Overall, these findings highlight the necessity of prevention, emphasizing that the greatest therapeutic effect comes from reducing or eliminating all exposure to tobacco smoke and associated toxins. Advances in understanding neuroprotective techniques, such as antioxidants, anti-inflammatory drugs, and BBB protectants, may provide further benefits, especially for individuals unable to completely avoid environmental risks. However, the reliance on animal or cell models limits the therapeutic application of these results, since such research may not fully represent the complexities of human disease or the impact of chronic smoking in diverse populations. To further clarify the therapeutic importance of these findings, future research should address these gaps through more extensive, continuous, and human-centered investigations.

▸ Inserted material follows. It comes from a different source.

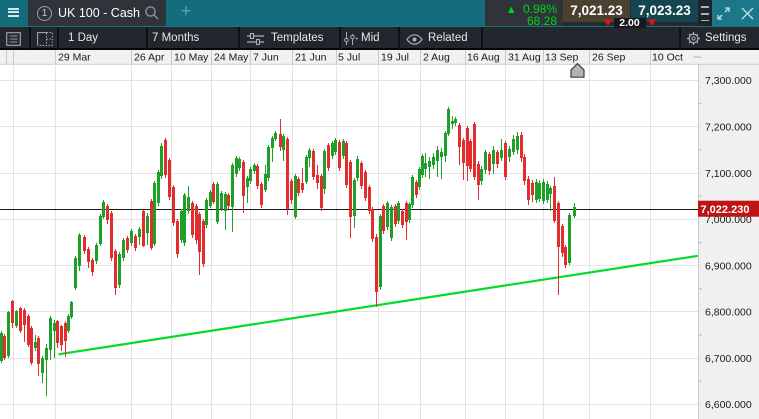 This screenshot has width=759, height=419. Describe the element at coordinates (484, 58) in the screenshot. I see `svg-text: 16 Aug` at that location.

Ultimately, the reversibility of some smoke-induced brain damage emphasizes the need for early intervention, active risk factor management, and ongoing research into medicines that address both the vascular and neuroinflammatory concerns that drive AD development in smokers.
Future Directions
Although significant progress has been made in determining the function of cigarette smoke in oxidative stress, BBB permeability, and AD progression, significant gaps remain. The most urgent gap is the comprehensive dose-response studies across species, brain regions, exposure durations, and human cohorts, as Schilling et al., 1992 showed nicotine enhances BBB permeability only at toxic levels in cats but failed to address physiological doses or human relevance48. Sex-specific human imaging studies using dynamic contrast MRI evaluating nicotine withdrawal effects are crucial for expanding on Kumar et al., 2024 discovery of female-specific prefrontal BBB breakdown reversed by microglial reduction47. Finally, longitudinal cohort models that incorporate smoke components such as nicotine, NO, and Pb, APOEε4 allele status, genetic variability, and realistic exposure patterns are also required to identify modifiable risk variables contributing to AD risk.
Conclusion
In conclusion, despite mixed epidemiological evidence, cigarette smoke emerges as a plausible modifiable contributor to AD risk through interconnected oxidative stress, BBB disruption, and neuroinflammation. Nicotine, NO, and Pb are among the neurotoxic substances found in cigarette smoke. They seem to influence vascular and brain homeostasis and regulate BBB permeability in a manner dependent on dosage, duration, and model, with acute exposures generally increasing permeability and chronic exposures resulting in more complex, often endpoint-specific adaptations, while overall worsening neurodegenerative changes in preclinical models. Some effects show model-specific reversibility upon cessation, suggesting potential benefits from early intervention, though the direct relevance for humans remains uncertain. Finally, a thorough knowledge of these pathways will inform the development of effective neuroprotective therapies and public health initiatives aimed at improving outcomes for individuals at risk of neurodegenerative diseases worldwide. This review reframes smoking’s role in AD from a vascular risk to a multi-pathway accelerator via oxidative and BBB damage. These processes increase amyloid and tau pathology as well as neuroinflammation, helping explain why the timing of smoking cessation and the use of targeted antioxidant and BBB-protective interventions can significantly alter AD progression.